▸ **Aim**
How many lines in the records below contain the word "Open"? Reply with the number alone.
* * * * * * * * *
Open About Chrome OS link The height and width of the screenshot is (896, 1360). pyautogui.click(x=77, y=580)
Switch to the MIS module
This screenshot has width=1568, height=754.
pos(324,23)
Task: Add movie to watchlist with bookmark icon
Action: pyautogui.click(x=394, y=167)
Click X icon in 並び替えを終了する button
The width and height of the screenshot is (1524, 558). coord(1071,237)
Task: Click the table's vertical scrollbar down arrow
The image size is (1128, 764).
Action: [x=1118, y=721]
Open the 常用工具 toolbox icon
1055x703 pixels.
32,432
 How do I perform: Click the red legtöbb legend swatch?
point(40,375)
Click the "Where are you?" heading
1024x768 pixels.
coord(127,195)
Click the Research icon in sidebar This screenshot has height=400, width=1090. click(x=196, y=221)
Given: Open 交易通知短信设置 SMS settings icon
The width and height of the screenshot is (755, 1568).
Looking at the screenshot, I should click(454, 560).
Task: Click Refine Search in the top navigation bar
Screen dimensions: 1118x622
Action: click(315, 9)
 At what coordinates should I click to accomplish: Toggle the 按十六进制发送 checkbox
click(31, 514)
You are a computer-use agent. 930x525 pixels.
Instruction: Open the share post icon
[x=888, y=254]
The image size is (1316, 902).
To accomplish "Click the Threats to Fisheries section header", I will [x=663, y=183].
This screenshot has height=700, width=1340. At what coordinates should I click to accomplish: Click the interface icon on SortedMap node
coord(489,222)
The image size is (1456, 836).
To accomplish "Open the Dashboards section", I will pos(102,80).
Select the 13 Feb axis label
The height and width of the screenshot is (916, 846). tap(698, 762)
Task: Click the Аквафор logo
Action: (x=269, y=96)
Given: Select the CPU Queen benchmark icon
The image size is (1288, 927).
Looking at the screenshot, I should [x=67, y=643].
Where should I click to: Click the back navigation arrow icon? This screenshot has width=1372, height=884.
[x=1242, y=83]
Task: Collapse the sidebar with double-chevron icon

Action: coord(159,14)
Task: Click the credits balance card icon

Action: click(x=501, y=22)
* * * * * * * * *
▸ **Response to this exercise**
5